In „Subjunctive Flights: Thinking Through the Embodied Reality of Imaginary Worlds“ geht Siri Hustvedt der Frage nach, was genau passiert, wenn wir Bücher lesen? Wenn wir mit fiktionalen Charakteren in deren Welten eintauchen, mit ihnen mitfiebern, lachen, erschrecken, weinen – kurzum: wenn wir auf sie mit denselben Emotionen reagieren, mit denen wir sonst mit der ‚realen Realität‘ interagieren – welcher Unterschied besteht dann zwischen ‚echten‘ Erfahrungen und ‚er-lesenen‘?
Reading a novel obviously requires cognitive skills and appraisals of what is going on in the text, but once deciphering letters has been mastered, the act of reading itself is unconscious. O [the reader Hustvedt in her essay has reading „Wuthering Heights“] does not worry about sounding out the words on the page.
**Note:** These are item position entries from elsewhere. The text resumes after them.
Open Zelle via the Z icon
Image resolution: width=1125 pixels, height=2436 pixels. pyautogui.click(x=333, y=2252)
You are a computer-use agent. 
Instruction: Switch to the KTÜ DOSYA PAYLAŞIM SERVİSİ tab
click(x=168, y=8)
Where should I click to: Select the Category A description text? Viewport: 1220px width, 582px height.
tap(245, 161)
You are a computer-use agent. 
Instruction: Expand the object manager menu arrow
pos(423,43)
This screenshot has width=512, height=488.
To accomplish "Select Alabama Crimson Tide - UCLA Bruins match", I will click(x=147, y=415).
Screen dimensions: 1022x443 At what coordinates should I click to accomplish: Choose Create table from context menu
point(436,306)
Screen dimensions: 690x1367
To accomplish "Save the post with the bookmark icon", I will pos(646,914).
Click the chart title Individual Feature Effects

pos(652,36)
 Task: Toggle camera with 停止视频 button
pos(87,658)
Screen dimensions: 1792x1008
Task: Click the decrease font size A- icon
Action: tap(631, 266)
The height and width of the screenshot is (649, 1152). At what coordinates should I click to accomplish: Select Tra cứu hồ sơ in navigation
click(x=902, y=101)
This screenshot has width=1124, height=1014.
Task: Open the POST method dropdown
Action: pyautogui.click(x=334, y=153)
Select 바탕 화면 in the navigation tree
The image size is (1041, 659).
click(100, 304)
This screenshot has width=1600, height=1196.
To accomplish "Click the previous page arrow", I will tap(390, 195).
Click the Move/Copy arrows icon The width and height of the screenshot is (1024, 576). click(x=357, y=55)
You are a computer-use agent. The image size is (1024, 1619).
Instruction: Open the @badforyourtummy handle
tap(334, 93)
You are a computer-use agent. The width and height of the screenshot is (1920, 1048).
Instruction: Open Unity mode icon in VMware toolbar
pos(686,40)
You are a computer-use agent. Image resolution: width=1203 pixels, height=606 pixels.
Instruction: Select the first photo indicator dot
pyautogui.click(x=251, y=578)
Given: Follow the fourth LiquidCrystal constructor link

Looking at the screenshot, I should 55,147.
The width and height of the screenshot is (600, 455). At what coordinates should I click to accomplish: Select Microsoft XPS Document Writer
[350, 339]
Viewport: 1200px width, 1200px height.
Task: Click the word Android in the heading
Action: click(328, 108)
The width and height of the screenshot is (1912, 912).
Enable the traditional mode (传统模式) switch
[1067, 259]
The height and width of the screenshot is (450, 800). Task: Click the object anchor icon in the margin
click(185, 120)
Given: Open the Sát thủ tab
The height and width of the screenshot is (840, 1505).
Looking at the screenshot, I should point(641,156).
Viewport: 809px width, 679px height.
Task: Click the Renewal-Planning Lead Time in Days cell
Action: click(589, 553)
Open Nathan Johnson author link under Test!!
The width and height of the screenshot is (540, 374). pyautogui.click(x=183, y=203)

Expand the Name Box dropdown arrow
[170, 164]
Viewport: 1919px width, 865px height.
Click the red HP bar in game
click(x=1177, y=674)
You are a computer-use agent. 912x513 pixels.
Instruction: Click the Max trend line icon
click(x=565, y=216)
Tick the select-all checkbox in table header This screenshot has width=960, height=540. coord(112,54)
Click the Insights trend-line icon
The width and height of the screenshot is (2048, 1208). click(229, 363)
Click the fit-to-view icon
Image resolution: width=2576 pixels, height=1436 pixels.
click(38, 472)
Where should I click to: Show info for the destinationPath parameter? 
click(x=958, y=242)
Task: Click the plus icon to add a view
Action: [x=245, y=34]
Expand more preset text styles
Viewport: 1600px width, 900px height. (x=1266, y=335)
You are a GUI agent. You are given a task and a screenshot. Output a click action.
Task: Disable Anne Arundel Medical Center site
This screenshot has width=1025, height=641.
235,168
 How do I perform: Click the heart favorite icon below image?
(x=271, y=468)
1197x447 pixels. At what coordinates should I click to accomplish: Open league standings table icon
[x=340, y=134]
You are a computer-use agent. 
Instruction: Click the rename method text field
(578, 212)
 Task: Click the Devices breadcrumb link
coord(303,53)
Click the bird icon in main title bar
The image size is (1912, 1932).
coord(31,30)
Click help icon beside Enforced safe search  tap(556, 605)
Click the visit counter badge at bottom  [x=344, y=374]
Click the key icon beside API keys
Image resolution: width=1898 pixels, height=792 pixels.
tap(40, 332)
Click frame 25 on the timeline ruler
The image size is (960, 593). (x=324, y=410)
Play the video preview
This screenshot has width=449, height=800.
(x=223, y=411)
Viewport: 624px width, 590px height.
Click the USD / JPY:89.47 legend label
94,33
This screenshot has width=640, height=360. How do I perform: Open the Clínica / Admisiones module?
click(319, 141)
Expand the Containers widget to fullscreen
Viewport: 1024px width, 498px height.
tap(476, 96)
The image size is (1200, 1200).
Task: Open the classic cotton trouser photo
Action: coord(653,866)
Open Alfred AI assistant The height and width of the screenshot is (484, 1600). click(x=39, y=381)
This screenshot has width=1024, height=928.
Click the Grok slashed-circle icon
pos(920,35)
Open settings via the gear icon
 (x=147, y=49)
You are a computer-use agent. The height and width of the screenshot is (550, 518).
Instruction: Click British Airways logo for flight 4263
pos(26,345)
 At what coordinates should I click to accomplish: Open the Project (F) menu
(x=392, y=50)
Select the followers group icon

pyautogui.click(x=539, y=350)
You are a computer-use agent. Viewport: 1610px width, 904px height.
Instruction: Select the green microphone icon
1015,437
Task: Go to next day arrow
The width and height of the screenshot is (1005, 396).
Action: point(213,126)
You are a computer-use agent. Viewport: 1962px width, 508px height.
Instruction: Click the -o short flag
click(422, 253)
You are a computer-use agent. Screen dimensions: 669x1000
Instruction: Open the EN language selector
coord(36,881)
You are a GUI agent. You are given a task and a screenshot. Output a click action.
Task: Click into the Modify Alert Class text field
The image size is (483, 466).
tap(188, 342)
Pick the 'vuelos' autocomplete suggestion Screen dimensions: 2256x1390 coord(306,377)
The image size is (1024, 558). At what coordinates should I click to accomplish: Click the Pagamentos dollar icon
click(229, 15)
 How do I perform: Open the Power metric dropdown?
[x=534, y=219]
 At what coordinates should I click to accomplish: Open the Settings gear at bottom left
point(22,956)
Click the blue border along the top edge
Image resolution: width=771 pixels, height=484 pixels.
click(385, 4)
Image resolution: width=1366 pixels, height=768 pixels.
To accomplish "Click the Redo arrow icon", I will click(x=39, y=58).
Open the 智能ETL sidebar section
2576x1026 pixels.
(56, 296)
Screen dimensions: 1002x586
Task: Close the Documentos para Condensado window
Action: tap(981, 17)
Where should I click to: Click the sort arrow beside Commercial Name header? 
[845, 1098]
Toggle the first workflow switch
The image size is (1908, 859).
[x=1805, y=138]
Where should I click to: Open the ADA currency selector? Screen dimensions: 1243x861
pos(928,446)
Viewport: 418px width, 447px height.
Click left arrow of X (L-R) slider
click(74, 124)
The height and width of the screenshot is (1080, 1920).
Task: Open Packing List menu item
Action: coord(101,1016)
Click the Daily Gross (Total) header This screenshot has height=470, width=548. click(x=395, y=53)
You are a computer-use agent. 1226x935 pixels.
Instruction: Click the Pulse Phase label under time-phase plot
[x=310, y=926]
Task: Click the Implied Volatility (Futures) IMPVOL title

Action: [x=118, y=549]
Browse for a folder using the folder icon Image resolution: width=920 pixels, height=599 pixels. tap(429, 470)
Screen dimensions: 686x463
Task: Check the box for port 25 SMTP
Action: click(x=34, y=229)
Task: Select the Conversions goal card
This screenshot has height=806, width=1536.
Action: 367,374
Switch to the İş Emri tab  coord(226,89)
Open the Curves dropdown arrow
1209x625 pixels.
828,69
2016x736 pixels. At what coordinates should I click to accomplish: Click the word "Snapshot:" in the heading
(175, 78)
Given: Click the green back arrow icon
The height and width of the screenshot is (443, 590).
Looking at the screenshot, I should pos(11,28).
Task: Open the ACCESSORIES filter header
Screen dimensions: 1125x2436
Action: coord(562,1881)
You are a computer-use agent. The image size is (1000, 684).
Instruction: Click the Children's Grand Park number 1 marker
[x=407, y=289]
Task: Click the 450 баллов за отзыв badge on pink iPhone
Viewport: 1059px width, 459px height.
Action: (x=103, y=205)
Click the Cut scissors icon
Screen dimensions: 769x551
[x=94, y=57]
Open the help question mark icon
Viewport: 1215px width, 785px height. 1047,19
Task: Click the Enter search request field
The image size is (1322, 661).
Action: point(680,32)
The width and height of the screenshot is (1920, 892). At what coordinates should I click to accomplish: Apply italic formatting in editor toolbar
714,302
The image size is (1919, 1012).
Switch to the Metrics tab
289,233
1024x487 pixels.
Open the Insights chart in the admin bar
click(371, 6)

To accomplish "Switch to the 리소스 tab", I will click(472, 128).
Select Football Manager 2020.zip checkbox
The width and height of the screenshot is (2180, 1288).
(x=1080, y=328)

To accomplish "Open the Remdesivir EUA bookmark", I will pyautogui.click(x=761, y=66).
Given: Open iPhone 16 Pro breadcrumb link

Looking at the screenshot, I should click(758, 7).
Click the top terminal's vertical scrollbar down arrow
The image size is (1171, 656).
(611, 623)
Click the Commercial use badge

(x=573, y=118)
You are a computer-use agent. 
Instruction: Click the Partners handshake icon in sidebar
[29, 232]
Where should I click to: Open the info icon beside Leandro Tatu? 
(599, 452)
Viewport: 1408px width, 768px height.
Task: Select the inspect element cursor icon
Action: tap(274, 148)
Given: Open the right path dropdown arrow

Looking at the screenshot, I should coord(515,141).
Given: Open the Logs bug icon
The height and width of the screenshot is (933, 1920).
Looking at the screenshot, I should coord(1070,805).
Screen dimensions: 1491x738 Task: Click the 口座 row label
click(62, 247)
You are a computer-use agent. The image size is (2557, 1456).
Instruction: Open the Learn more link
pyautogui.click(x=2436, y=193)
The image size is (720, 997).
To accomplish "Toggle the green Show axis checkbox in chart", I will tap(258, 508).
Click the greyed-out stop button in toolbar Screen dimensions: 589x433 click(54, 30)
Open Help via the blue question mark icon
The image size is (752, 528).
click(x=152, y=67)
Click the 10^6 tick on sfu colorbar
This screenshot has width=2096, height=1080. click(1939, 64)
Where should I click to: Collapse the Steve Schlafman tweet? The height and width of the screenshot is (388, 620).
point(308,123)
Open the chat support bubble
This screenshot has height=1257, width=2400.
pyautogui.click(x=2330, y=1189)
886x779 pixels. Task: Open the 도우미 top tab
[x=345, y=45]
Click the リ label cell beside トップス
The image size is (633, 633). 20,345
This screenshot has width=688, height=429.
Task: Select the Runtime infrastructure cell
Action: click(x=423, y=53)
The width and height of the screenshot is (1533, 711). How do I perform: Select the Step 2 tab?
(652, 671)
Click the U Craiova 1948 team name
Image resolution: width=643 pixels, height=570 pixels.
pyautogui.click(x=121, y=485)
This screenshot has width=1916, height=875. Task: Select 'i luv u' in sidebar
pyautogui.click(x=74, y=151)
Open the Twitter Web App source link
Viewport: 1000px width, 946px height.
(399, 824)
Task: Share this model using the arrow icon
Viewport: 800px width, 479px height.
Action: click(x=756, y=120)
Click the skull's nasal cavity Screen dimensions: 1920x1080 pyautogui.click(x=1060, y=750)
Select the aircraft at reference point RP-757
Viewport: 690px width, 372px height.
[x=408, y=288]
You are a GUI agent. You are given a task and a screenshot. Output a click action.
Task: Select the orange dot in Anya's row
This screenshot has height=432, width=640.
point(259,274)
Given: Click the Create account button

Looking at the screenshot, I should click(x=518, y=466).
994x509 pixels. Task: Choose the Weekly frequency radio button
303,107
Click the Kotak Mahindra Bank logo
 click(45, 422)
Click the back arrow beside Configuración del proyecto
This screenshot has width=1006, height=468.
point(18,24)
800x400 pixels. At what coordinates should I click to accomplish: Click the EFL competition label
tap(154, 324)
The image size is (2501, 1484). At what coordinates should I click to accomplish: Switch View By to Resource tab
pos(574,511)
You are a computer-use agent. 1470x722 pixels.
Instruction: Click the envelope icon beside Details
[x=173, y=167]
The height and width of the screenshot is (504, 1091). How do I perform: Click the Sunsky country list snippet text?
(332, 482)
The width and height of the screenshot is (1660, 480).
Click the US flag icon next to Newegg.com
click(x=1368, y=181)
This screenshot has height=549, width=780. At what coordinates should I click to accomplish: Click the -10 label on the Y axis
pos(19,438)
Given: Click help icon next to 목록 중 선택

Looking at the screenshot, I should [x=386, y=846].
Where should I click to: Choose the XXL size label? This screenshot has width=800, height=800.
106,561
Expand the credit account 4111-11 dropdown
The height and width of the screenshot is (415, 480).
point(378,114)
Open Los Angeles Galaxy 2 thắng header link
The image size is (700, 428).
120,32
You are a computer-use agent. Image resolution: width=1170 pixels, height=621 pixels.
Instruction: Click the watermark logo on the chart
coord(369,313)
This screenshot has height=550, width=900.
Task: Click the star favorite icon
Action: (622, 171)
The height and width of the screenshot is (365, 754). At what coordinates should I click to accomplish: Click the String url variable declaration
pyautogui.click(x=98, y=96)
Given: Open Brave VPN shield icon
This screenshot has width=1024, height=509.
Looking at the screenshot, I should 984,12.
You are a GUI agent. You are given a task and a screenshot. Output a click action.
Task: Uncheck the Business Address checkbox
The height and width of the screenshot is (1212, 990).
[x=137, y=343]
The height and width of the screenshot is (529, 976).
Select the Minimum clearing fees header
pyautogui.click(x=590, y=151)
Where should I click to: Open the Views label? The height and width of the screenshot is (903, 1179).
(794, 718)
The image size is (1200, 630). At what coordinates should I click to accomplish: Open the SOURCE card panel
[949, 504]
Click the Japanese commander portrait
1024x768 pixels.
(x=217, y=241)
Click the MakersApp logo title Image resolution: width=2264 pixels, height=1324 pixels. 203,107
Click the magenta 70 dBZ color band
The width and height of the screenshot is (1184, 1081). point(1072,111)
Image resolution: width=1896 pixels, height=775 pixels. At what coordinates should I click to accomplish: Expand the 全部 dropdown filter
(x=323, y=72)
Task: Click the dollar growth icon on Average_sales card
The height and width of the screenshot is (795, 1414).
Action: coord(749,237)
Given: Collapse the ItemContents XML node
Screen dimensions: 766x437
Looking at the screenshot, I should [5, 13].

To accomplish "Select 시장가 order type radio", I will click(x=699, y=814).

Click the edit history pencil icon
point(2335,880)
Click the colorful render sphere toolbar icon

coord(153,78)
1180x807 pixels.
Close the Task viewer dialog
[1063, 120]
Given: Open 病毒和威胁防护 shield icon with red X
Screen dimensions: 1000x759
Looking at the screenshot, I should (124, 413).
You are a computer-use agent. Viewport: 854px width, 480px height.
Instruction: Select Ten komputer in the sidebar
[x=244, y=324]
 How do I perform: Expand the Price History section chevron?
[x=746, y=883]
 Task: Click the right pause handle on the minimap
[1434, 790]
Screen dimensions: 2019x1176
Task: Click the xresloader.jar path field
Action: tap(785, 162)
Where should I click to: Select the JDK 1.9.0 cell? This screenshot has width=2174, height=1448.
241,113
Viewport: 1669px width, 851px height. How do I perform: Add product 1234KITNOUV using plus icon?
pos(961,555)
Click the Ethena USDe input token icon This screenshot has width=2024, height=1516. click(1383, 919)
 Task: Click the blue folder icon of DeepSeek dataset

The fear that visits him when Catherine’s ghost appears in the text is generated by the symbolic representation of an imaginary story, but his emotion is not a symbol of anything.
[Siri Hustvedt: „Subjunctive flights: Thinking Through the Embodied Reality of Imaginary Worlds“, in: „A Woman Looking at Men Looking at Women“, p. 439]
Naheliegend, oder? Denn warum sollten unsere Gefühle und alles, was in unserem Gehirn, unserem Körper, an ihrer Entstehung und Wahrnehmung beteiligt ist, anders sein, nur weil etwas Fiktionales statt etwas Reales sie auslöste? Überhaupt: inwiefern unterscheiden sich Fiktionen im Sinne von reinen Erfindungen, und das, was wir Erinnerungen nennen:
When I remember an incident from my childhood – for example, the day I fell on the ice in the fifth grade and cut open my chin, an injury that required six stitches – should the images I conjure in my mind now of the child I was then be called real or imaginary? Memory may be reproductive, but it is notoriously unreliable.
[Hustvedt: „Subjunctive Flights …“, p. 440]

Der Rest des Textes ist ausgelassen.